16 nisan 2010 cuma azıgımız

Ayyüzlüm

Yeni Üyemiz
Bilir misin ey sevgili? Ölümsüz sevgili diye bir tabir varmış. Hiç ölümsüz sevgili olur mu? Sevgili doğduğu gibi ölür. Ölümsüz olan sevgiliyle birlikte bile toprağa gömülmeyen sevgidir.
Bazen bazı insanlar sanılar ki “ben ölünce toprak olacağım.”. Olur mu hiç sevgili? Her ruh;her bedene girebilir. Mühim olan beden değil ki. Bedeni güzelleştiren ruh değil mi sevgili?
Sevgili..!
Sen sanır mısın benden asırlar önce toprak olmuş bedenimi görmedim diye? Sanmazsın tabii. Her gittiğim yerde, her dokunduğum toprakta kokunu duyarım. Her gece rüyamda seni görmeyi beklerim.

Sevgili…!
Sen sanır mısın bu dünya sensiz de güzel? Sanmazsın tabii. Sensiz açan güneşin sıcaklığını duyabilir miyim, hem hissedebilir miyim sensizken yağan yağmurun ferahlığını?
Senin ile beni yaratan Zât(cc) aynı. Fakat sen O Zâtın en sevgili eseri, ben ise sana,dolayısıyla beni halkeden Zâta ulaşma sevdasında denizde çırpınan milyonlarca zavallıdan bir zavallı. Sen nefsini yedinci mertebeye çıkarmış bir emsal , ben ise nefsini ikinci mertebede tutan bir âvâre. Sen Sultan-ı Enbiyâ ,sen Sultan-ı Evliyâ ,ben Sultan-ı Divane.
Sevgili…!
Sensizken soluduğumuz havanın,içtiğimiz suyun kimyasından öte gidemeyen bir tefekkürdeyiz. Gel de O Zâtın kudretini cemalinde görelim.
Gel ey sevgili…!
Yollarını bekleriz. Gönlümüze hicretini bekleriz. Gözcüler diktik gönlümüze. Çöller arasından çıkıp da gel. Yağmuru kıskandıran gözyaşlarıyla bekliyoruz seni. Gel artık. Hüzün seline uğradı gönlümüz. Hasreti kıskandıran vuslatla gel. Taşları ağlatan muhabbetle gel. Dizinin dibinde oturup sohbetini dinlemeyi bekliyoruz.
Gel ey sevgili…!
Sen gel ki şairler sussun. Bir sözün mest etsin ruhları.
Sen gel ki savaşlar bitsin.

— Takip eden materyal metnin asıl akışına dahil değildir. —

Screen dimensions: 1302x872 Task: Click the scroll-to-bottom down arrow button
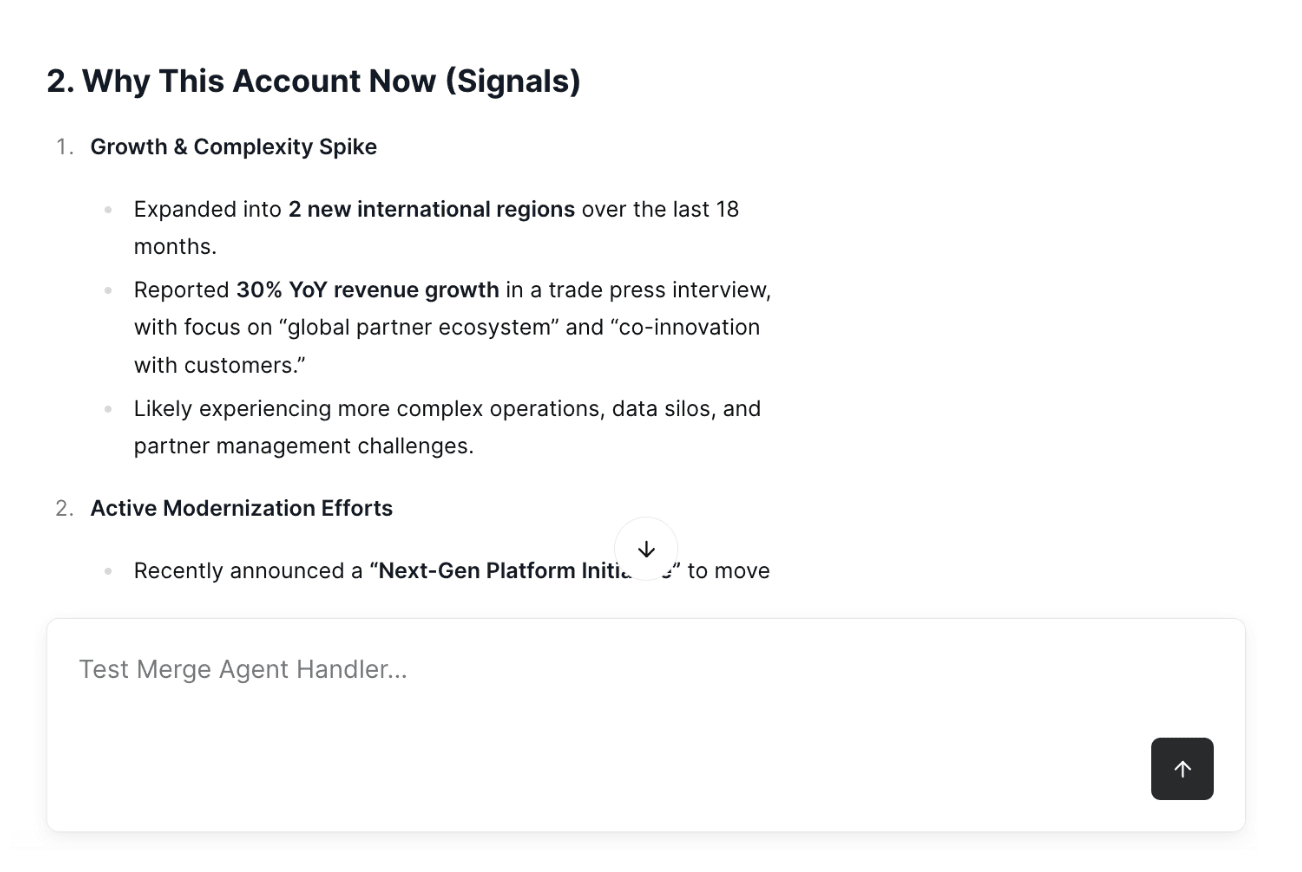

Bir tebessümün fethetsin gönülleri.
Gel ki; görsünler,yüzündeki o hat,o çizgi ne kadar ince
Gel ki; görsünler,yer,gök,nasıl feryat ediyor,sen Allah(cc) deyince.
Sevgili..!
Dağları ateşe verdim. Vuslat özleminden; dağları yakan ateş, bize işlemedi. Kerbelâyı yerle bir eyledim. Sen gelip de ciğerlerin bin pare olmasın diye. Senin gözyaşına deryadaki suları feda eylerim. Sen gül yeter ki,ben ağlarım. Sen gül ki bütün ümmetin gülsün. Sen gül ki çorak topraklarda güller açsın. Sen gül ki; tebessüm bir yaratılana anca bu kadar yakışabilsin.
Gel ey sevgili…!
Şeyh-i San’an aşkındayım. Bırakma beni mahzun. Ruhun geziyor diyorlar her müminin kalbinde. Ben gözümü nöbetçi bıraktım yolda. Gece yattığımda bir rüya ol da , gerçek niyetine düşümde gel bana.
Bekliyorum seni ey sevgili…!
Çöle düşmüş Mecnunun Leyla’yı araması gibi gözlüyorum seni. Mezardaki kimsesiz bir fâninin bir Fatihayı beklediği gibi bekliyorum seni.
Ne olur gel artık…!
Bir çiçeğin suya ,bir çocuğun şefkate ,Azrail’in yanında beklediği bir faninin şahadete, Karun’un mala muhtaçlığı gibi muhtacım sana.
Sevgili…!
Senin varlığın bütün noksanlarımın tamamlayıcısı,seni bilmeyen insanın haline eyvah. Ayaklarının altında ezilen toprak olmak ne büyük lütûftur bana, yüzünde izini çıkaran hâsıra eyvah. Senin yudumladığın en hararetli su, soğuk pınarlardan akan zemzemdir bana, su niyetine zehir içene eyvah. Senin üzülmen bir idam sehpasıdır bana,seni bilmeden gülene eyvah. Senin yaslandığın çınar ziynet dolu bir dağdır bana, ziyneti,senin lütfûna tercih edene eyvah.
Gel ey sevgili…!
Hasretinden divane düştük. Şimdi hapisiz bu zindanlarda. Gel ey efendim ,gönüller sultanı,çölde açan bir çiçek.
Sen ey sevgili..!
Gel de kurtar bizi bu zindanlardan. Gel de bitir bu özlemi. Dağları un ufak eden dava ile başbaşayız ve taşıyamıyoruz. Kaderlerimiz kef ile yazılmış diye biliyoruz. Gel bize sabrı öğret. Harud – Marud’un sonu gibi olmasın sonumuz. Gel ki bitsin bu dayanılmaz çile.
Sevgili…!
Efendim..!
Sultanım..!
İki Cihan serverim..!
Ya yanına aldır bizi. Ya bizi sensiz bırakma. Bitir bu hasreti.